▸ Given records:
=== Begin Enclosure ===

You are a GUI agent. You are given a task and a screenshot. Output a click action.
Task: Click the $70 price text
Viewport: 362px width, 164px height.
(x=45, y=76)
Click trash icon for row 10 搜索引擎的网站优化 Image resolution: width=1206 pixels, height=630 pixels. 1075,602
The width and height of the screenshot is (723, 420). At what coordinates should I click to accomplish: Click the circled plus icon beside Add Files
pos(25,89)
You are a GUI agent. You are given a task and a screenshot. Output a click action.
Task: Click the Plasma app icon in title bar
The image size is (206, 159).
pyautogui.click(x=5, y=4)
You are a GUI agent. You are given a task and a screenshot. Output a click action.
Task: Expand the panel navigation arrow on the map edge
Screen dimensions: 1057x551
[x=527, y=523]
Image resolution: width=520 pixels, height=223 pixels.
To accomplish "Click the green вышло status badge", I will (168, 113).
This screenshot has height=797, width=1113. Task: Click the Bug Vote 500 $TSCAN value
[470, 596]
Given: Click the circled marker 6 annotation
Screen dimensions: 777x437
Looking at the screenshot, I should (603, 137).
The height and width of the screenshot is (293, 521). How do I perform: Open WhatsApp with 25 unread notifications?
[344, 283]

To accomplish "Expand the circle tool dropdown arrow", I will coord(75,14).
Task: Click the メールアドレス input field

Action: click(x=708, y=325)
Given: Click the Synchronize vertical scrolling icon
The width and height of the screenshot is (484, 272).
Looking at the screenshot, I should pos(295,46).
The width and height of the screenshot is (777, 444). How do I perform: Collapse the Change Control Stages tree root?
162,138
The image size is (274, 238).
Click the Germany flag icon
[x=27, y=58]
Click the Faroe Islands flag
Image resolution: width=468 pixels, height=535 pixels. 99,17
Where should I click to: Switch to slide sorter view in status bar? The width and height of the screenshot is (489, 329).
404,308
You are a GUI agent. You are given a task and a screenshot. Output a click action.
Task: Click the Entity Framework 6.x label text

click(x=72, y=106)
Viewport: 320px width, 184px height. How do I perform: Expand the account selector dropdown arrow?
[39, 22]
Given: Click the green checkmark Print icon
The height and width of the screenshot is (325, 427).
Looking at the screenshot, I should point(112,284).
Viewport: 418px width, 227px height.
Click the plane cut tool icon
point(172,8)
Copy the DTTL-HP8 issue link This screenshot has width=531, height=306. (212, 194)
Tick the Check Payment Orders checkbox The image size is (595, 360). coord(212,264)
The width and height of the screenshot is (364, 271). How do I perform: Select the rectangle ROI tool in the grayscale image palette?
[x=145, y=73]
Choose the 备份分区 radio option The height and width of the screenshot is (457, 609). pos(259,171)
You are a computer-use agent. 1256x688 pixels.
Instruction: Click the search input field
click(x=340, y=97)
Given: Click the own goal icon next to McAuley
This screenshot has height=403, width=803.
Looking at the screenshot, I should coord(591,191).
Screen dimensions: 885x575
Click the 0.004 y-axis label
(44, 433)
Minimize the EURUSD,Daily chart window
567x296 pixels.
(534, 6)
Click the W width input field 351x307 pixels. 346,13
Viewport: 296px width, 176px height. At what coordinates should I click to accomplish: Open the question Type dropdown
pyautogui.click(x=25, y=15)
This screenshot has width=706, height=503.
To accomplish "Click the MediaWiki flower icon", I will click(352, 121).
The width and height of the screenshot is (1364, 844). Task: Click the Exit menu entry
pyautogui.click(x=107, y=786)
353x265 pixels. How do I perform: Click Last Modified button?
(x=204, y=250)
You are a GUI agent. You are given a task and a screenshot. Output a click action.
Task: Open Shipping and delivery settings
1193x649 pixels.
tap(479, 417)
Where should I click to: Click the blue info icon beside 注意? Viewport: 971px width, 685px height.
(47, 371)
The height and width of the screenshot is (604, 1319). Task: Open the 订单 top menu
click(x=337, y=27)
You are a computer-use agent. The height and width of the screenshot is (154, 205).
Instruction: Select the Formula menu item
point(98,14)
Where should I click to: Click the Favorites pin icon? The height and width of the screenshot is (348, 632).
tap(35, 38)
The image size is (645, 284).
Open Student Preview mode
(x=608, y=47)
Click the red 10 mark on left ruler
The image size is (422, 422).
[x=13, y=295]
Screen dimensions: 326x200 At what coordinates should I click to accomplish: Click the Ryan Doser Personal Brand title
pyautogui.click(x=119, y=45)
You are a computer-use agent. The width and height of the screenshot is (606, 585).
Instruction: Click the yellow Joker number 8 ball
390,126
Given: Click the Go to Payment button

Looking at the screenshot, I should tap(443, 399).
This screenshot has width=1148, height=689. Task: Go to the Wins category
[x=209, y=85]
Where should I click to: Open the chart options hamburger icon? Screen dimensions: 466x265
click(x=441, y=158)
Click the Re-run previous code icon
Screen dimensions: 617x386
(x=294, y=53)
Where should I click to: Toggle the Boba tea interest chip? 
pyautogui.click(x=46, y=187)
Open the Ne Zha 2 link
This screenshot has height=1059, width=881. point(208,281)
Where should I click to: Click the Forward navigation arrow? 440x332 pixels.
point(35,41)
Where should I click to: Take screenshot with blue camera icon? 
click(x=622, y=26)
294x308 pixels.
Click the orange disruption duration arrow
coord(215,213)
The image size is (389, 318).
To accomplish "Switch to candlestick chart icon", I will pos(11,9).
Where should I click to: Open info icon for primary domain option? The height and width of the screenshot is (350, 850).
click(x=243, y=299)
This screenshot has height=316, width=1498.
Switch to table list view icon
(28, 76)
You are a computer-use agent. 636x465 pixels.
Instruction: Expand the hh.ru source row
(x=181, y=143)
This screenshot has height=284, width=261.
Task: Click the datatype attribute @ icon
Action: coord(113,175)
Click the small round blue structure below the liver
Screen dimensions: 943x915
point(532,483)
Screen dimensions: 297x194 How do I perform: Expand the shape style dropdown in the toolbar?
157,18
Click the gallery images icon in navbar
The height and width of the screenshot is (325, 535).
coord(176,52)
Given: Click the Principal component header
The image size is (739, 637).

=== End Enclosure ===

▸ What is needed: Every record, start to finish: reproduce it word for word.

▸ Output of the task:
You are a GUI agent. You are given a task and a screenshot. Output a click action.
Task: Click the $70 price text
Viewport: 362px width, 164px height.
(x=45, y=76)
Click trash icon for row 10 搜索引擎的网站优化 Image resolution: width=1206 pixels, height=630 pixels. 1075,602
The width and height of the screenshot is (723, 420). At what coordinates should I click to accomplish: Click the circled plus icon beside Add Files
pos(25,89)
You are a GUI agent. You are given a task and a screenshot. Output a click action.
Task: Click the Plasma app icon in title bar
The image size is (206, 159).
pyautogui.click(x=5, y=4)
You are a GUI agent. You are given a task and a screenshot. Output a click action.
Task: Expand the panel navigation arrow on the map edge
Screen dimensions: 1057x551
[x=527, y=523]
Image resolution: width=520 pixels, height=223 pixels.
To accomplish "Click the green вышло status badge", I will (168, 113).
This screenshot has height=797, width=1113. Task: Click the Bug Vote 500 $TSCAN value
[470, 596]
Given: Click the circled marker 6 annotation
Screen dimensions: 777x437
Looking at the screenshot, I should (603, 137).
The height and width of the screenshot is (293, 521). How do I perform: Open WhatsApp with 25 unread notifications?
[344, 283]

To accomplish "Expand the circle tool dropdown arrow", I will coord(75,14).
Task: Click the メールアドレス input field

Action: click(x=708, y=325)
Given: Click the Synchronize vertical scrolling icon
The width and height of the screenshot is (484, 272).
Looking at the screenshot, I should pos(295,46).
The width and height of the screenshot is (777, 444). How do I perform: Collapse the Change Control Stages tree root?
162,138
The image size is (274, 238).
Click the Germany flag icon
[x=27, y=58]
Click the Faroe Islands flag
Image resolution: width=468 pixels, height=535 pixels. 99,17
Where should I click to: Switch to slide sorter view in status bar? The width and height of the screenshot is (489, 329).
404,308
You are a GUI agent. You are given a task and a screenshot. Output a click action.
Task: Click the Entity Framework 6.x label text

click(x=72, y=106)
Viewport: 320px width, 184px height. How do I perform: Expand the account selector dropdown arrow?
[39, 22]
Given: Click the green checkmark Print icon
The height and width of the screenshot is (325, 427).
Looking at the screenshot, I should point(112,284).
Viewport: 418px width, 227px height.
Click the plane cut tool icon
point(172,8)
Copy the DTTL-HP8 issue link This screenshot has width=531, height=306. (212, 194)
Tick the Check Payment Orders checkbox The image size is (595, 360). coord(212,264)
The width and height of the screenshot is (364, 271). How do I perform: Select the rectangle ROI tool in the grayscale image palette?
[x=145, y=73]
Choose the 备份分区 radio option The height and width of the screenshot is (457, 609). pos(259,171)
You are a computer-use agent. 1256x688 pixels.
Instruction: Click the search input field
click(x=340, y=97)
Given: Click the own goal icon next to McAuley
This screenshot has height=403, width=803.
Looking at the screenshot, I should coord(591,191).
Screen dimensions: 885x575
Click the 0.004 y-axis label
(44, 433)
Minimize the EURUSD,Daily chart window
567x296 pixels.
(534, 6)
Click the W width input field 351x307 pixels. 346,13
Viewport: 296px width, 176px height. At what coordinates should I click to accomplish: Open the question Type dropdown
pyautogui.click(x=25, y=15)
This screenshot has width=706, height=503.
To accomplish "Click the MediaWiki flower icon", I will click(352, 121).
The width and height of the screenshot is (1364, 844). Task: Click the Exit menu entry
pyautogui.click(x=107, y=786)
353x265 pixels. How do I perform: Click Last Modified button?
(x=204, y=250)
You are a GUI agent. You are given a task and a screenshot. Output a click action.
Task: Open Shipping and delivery settings
1193x649 pixels.
tap(479, 417)
Where should I click to: Click the blue info icon beside 注意? Viewport: 971px width, 685px height.
(47, 371)
The height and width of the screenshot is (604, 1319). Task: Open the 订单 top menu
click(x=337, y=27)
You are a computer-use agent. The height and width of the screenshot is (154, 205).
Instruction: Select the Formula menu item
point(98,14)
Where should I click to: Click the Favorites pin icon? The height and width of the screenshot is (348, 632).
tap(35, 38)
The image size is (645, 284).
Open Student Preview mode
(x=608, y=47)
Click the red 10 mark on left ruler
The image size is (422, 422).
[x=13, y=295]
Screen dimensions: 326x200 At what coordinates should I click to accomplish: Click the Ryan Doser Personal Brand title
pyautogui.click(x=119, y=45)
You are a computer-use agent. The width and height of the screenshot is (606, 585).
Instruction: Click the yellow Joker number 8 ball
390,126
Given: Click the Go to Payment button

Looking at the screenshot, I should tap(443, 399).
This screenshot has width=1148, height=689. Task: Go to the Wins category
[x=209, y=85]
Where should I click to: Open the chart options hamburger icon? Screen dimensions: 466x265
click(x=441, y=158)
Click the Re-run previous code icon
Screen dimensions: 617x386
(x=294, y=53)
Where should I click to: Toggle the Boba tea interest chip? 
pyautogui.click(x=46, y=187)
Open the Ne Zha 2 link
This screenshot has height=1059, width=881. point(208,281)
Where should I click to: Click the Forward navigation arrow? 440x332 pixels.
point(35,41)
Where should I click to: Take screenshot with blue camera icon? 
click(x=622, y=26)
294x308 pixels.
Click the orange disruption duration arrow
coord(215,213)
The image size is (389, 318).
To accomplish "Switch to candlestick chart icon", I will pos(11,9).
Where should I click to: Open info icon for primary domain option? The height and width of the screenshot is (350, 850).
click(x=243, y=299)
This screenshot has height=316, width=1498.
Switch to table list view icon
(28, 76)
You are a computer-use agent. 636x465 pixels.
Instruction: Expand the hh.ru source row
(x=181, y=143)
This screenshot has height=284, width=261.
Task: Click the datatype attribute @ icon
Action: coord(113,175)
Click the small round blue structure below the liver
Screen dimensions: 943x915
point(532,483)
Screen dimensions: 297x194 How do I perform: Expand the shape style dropdown in the toolbar?
157,18
Click the gallery images icon in navbar
The height and width of the screenshot is (325, 535).
coord(176,52)
Given: Click the Principal component header
The image size is (739, 637).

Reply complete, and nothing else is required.